## Assignment
Reproduce every entry word for word.

(Saved entries)
§
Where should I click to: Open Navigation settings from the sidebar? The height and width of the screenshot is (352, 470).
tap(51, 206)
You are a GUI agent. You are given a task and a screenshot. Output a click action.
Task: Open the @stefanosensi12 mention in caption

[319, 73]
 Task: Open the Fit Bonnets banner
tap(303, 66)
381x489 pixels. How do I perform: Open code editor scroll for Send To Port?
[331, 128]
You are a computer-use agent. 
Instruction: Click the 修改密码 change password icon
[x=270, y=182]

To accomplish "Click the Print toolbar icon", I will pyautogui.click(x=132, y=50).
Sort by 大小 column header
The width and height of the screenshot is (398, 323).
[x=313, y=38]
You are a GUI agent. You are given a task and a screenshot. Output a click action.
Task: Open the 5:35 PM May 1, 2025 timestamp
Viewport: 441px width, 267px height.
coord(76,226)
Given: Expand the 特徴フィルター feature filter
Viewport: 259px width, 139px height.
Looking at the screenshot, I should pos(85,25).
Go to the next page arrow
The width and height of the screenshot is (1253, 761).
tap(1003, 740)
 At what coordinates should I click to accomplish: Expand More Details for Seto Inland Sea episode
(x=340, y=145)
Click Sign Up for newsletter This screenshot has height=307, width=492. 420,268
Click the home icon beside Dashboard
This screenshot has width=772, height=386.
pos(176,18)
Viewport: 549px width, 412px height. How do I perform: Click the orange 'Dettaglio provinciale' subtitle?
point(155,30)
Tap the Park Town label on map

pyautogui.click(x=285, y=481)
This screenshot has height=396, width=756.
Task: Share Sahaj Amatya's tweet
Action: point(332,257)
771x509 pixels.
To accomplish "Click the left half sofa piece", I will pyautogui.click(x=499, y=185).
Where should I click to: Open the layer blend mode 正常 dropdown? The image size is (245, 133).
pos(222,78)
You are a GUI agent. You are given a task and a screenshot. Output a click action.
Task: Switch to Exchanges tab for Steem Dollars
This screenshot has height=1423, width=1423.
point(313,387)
§
## Result
Where should I click to: Open Navigation settings from the sidebar? The height and width of the screenshot is (352, 470).
tap(51, 206)
You are a GUI agent. You are given a task and a screenshot. Output a click action.
Task: Open the @stefanosensi12 mention in caption

[319, 73]
 Task: Open the Fit Bonnets banner
tap(303, 66)
381x489 pixels. How do I perform: Open code editor scroll for Send To Port?
[331, 128]
You are a computer-use agent. 
Instruction: Click the 修改密码 change password icon
[x=270, y=182]

To accomplish "Click the Print toolbar icon", I will pyautogui.click(x=132, y=50).
Sort by 大小 column header
The width and height of the screenshot is (398, 323).
[x=313, y=38]
You are a GUI agent. You are given a task and a screenshot. Output a click action.
Task: Open the 5:35 PM May 1, 2025 timestamp
Viewport: 441px width, 267px height.
coord(76,226)
Given: Expand the 特徴フィルター feature filter
Viewport: 259px width, 139px height.
Looking at the screenshot, I should pos(85,25).
Go to the next page arrow
The width and height of the screenshot is (1253, 761).
tap(1003, 740)
 At what coordinates should I click to accomplish: Expand More Details for Seto Inland Sea episode
(x=340, y=145)
Click Sign Up for newsletter This screenshot has height=307, width=492. 420,268
Click the home icon beside Dashboard
This screenshot has width=772, height=386.
pos(176,18)
Viewport: 549px width, 412px height. How do I perform: Click the orange 'Dettaglio provinciale' subtitle?
point(155,30)
Tap the Park Town label on map

pyautogui.click(x=285, y=481)
This screenshot has height=396, width=756.
Task: Share Sahaj Amatya's tweet
Action: point(332,257)
771x509 pixels.
To accomplish "Click the left half sofa piece", I will pyautogui.click(x=499, y=185).
Where should I click to: Open the layer blend mode 正常 dropdown? The image size is (245, 133).
pos(222,78)
You are a GUI agent. You are given a task and a screenshot. Output a click action.
Task: Switch to Exchanges tab for Steem Dollars
This screenshot has height=1423, width=1423.
point(313,387)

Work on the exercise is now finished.